5 Conclusions and Outlook
Here, six new applications along the path from Virtual Reality to Immersive Analytics in the field of Bioinformatics are presented. The introduced work discusses:
the evaluation of the performance of Augmented Reality-related technology in the field of molecular visualizations,
aspects of content creation for stereoscopic cell visualization environments,
interactive modeling of extracellular matrix structures in a virtual environment,
a new molecular dynamics simulation visualization tool, enabling the collaborative evaluation of underlying structures,
a new system to immersively explore multiple redox proteomic datasets, and finally
semantics to describe semantically linked multi-dimensional molecular data and its interactive visualization.

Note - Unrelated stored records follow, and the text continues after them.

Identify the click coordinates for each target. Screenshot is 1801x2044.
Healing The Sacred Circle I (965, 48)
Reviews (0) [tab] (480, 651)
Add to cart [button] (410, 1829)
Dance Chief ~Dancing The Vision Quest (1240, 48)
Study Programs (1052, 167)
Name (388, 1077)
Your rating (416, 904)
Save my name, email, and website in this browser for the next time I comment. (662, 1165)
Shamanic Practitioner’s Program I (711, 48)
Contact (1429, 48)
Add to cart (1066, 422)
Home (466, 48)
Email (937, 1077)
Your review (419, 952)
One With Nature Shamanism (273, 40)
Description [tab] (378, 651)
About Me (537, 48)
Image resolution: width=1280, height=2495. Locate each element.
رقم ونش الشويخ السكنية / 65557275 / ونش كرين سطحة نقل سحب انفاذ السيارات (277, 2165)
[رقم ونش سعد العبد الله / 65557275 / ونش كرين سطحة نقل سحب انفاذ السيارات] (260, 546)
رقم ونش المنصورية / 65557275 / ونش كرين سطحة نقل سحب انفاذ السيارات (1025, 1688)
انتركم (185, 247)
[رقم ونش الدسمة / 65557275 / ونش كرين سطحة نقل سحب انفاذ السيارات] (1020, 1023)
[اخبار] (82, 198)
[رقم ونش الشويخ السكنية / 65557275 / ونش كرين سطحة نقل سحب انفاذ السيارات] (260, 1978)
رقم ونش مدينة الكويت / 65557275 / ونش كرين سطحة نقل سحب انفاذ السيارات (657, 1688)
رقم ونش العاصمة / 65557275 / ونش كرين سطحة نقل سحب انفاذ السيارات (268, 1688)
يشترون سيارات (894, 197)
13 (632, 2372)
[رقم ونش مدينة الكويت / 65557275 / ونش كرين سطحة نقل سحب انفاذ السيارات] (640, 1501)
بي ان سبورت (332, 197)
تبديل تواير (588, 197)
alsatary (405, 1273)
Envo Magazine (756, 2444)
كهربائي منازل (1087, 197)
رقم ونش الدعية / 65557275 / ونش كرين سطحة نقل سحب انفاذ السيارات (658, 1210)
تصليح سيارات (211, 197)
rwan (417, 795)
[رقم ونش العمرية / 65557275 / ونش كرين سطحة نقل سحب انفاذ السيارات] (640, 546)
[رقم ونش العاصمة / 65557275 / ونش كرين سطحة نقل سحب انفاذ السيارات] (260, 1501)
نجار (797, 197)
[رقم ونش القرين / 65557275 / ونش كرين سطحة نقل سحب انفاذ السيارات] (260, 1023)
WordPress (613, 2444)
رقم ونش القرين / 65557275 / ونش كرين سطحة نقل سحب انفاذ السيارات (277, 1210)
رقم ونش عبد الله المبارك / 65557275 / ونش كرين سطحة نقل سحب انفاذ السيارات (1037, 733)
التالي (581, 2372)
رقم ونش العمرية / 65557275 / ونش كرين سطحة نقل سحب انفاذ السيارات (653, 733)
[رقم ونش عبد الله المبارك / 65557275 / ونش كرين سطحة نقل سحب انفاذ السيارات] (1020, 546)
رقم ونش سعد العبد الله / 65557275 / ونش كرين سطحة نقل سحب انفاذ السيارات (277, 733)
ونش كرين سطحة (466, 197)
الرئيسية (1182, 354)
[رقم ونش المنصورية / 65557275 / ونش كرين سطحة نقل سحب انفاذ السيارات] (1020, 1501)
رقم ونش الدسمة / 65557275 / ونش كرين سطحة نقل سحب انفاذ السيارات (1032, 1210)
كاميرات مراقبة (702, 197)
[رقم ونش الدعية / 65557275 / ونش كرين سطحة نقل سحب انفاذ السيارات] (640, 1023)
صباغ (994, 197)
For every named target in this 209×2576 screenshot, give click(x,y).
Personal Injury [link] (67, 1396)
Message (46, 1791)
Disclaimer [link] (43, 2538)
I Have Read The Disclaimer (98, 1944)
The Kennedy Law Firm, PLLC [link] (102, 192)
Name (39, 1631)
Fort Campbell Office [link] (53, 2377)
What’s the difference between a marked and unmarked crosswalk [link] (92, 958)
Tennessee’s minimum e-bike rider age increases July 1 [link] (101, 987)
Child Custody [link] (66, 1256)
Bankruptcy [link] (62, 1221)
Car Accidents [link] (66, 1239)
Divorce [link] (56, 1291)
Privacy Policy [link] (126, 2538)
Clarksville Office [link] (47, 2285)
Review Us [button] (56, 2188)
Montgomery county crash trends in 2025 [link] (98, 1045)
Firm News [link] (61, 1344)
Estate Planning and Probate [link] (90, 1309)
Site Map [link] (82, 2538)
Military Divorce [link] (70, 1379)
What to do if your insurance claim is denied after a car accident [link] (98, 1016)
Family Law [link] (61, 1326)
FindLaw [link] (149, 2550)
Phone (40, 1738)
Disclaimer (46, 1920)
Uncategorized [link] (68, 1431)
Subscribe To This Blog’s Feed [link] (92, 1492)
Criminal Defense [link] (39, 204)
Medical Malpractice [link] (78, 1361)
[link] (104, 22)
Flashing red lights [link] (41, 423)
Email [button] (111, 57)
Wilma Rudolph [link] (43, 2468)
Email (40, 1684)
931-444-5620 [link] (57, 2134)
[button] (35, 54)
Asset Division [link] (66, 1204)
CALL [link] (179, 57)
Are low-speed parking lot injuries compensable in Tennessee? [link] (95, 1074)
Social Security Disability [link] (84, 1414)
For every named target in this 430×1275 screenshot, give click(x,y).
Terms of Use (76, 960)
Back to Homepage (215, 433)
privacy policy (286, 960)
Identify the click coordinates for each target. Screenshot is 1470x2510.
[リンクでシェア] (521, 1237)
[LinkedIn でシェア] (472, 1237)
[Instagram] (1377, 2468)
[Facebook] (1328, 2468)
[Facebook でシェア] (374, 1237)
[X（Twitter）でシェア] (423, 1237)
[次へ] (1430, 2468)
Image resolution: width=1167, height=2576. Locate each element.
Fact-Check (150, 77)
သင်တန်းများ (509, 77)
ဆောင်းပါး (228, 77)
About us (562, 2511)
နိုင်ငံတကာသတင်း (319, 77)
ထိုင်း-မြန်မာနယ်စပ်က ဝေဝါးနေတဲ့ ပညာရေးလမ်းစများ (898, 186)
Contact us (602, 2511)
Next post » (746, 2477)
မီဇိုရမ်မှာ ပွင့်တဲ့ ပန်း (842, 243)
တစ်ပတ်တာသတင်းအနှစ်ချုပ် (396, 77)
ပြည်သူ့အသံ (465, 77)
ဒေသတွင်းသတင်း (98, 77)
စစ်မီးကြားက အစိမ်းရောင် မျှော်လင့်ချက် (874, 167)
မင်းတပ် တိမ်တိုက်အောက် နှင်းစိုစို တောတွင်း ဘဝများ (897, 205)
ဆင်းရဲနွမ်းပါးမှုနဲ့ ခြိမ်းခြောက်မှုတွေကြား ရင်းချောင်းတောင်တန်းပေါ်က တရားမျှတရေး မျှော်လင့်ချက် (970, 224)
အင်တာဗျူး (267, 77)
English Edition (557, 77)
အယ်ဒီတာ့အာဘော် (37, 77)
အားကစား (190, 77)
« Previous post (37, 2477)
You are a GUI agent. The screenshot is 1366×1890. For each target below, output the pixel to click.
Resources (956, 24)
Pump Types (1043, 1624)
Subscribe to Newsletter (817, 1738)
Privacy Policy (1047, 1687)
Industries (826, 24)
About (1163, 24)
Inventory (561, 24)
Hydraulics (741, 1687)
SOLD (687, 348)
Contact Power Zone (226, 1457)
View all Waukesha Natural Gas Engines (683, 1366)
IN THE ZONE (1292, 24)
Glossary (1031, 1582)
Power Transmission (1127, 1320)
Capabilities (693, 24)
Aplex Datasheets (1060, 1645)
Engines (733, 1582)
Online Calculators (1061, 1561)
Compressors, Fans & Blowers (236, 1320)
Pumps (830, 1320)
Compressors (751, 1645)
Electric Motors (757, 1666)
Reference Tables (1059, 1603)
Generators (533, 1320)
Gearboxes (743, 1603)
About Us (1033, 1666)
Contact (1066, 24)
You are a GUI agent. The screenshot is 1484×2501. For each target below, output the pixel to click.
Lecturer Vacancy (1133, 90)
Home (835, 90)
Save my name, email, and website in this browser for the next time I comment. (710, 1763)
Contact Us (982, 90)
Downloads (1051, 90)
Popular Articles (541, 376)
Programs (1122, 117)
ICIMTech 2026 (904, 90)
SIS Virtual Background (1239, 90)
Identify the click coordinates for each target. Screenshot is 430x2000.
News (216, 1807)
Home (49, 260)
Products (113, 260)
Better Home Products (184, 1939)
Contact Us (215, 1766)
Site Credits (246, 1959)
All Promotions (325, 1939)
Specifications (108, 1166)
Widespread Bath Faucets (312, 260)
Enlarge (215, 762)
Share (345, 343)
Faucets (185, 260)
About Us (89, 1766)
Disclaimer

With this overview it is our hope to encourage more Bioinformatics-related research in the area of Immersive Analytics in the future. During the demo session at the SD&A 2018 conference, where all of these approaches were presented, the Head-mounted displays were clearly the winning devices. Their big advantage of being mobile, combining a graphics-driven laptop with an HMD, using the HoloLens, or just by using a smartphone in combination with a Google VR cardboard HMD, enables researchers already today to use VR-related technologies everywhere. In case future approaches can be used in an easily comprehensible and reasonable way, they can fully benefit of their high potential.